Built-in String Rules

These rules are in the StringRules static class:

  • Rule<char, char> Char(char c) - Matches a specific character (case-sensitive).
  • Rule<char, char> IChar(char c) - Matches a specific character (case-insensitive).
  • Rule<char, char> IsLetter - Matches any letter.
  • Rule<char, char> IsDigit - Matches any digit.
  • Rule<char, string> Text(string text, string message = null) - Matches a string of text (case-sensitive).
  • Rule<char, string> IText(string text, string message = null) - Matches a string of text (case-insensitive).
  • Rule<char, string> JoinText(this Rule<char, char[]> rule) - Maps a char array result into a string.
  • Rule<char, string> ManyAsString(this Rule<char, char> rule, bool required = false, string message = null) - The same as Many().JoinText(), but uses a StringBuilder rather than an IList<char> and string.Join.

Results

Like ISource<TToken>, IResult<TToken, TOutput> has an extension method that allows one to treat it like a discriminated union.

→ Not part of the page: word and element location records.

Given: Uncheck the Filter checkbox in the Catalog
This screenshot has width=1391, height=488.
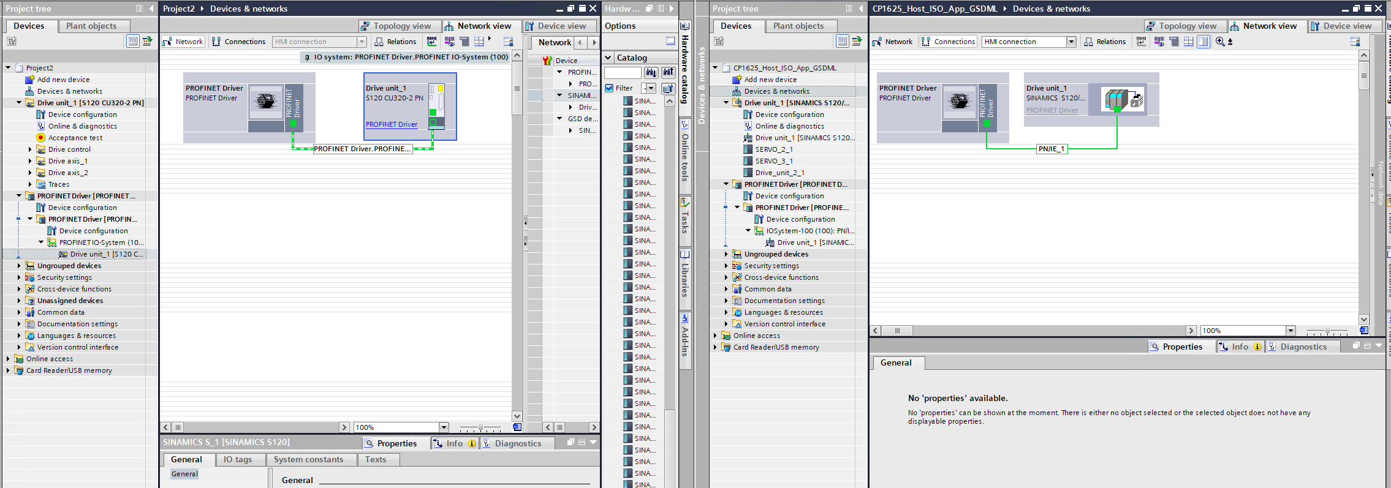Looking at the screenshot, I should point(609,88).
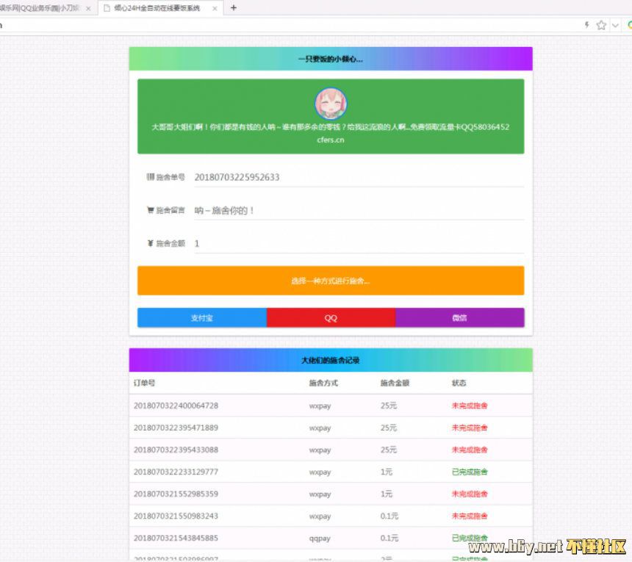632x562 pixels.
Task: Click order row 2018070322400064728
Action: click(x=176, y=406)
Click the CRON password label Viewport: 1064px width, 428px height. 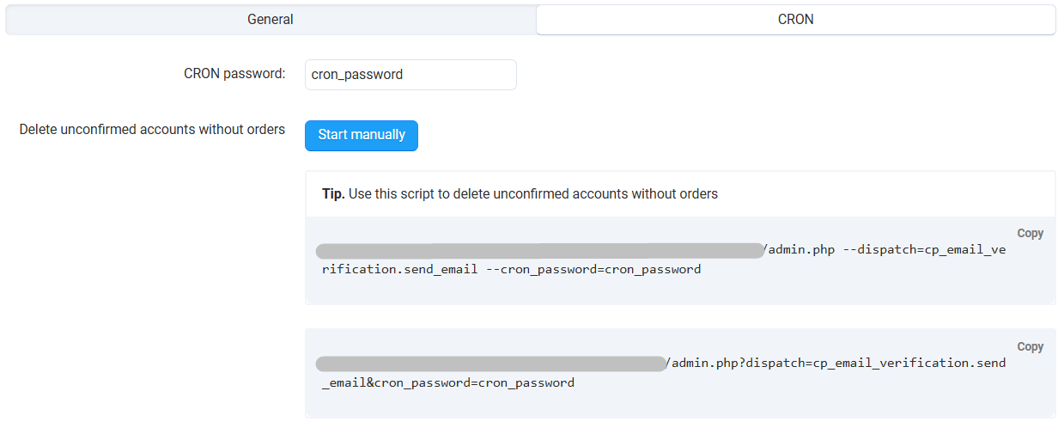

For example:

var results = rule(input);

bool wasSuccess = results.Match(
  fail => {
    Console.Error.WriteLine("Oh no! " + fail.Message);
    return false;
  },
  success => {
    Console.Out.WriteLine("Success! " + success.Value.ToString());
    return true;
  });

Extension Methods

  • IEnumerable<K> Tokenize<T, K>(this Rule<T, K> rule, ISource<T> source, bool throwOnFailure = true) - Executes rule against source until out of input, yielding results. If rule fails and throwOnFailure is true, it will throw a FormatException. If throwOnFailure is false, it will stop yeilding results and ignore any remaining input. This may be useful for building SAX-like lexers that parse fragments without building a complete object graph.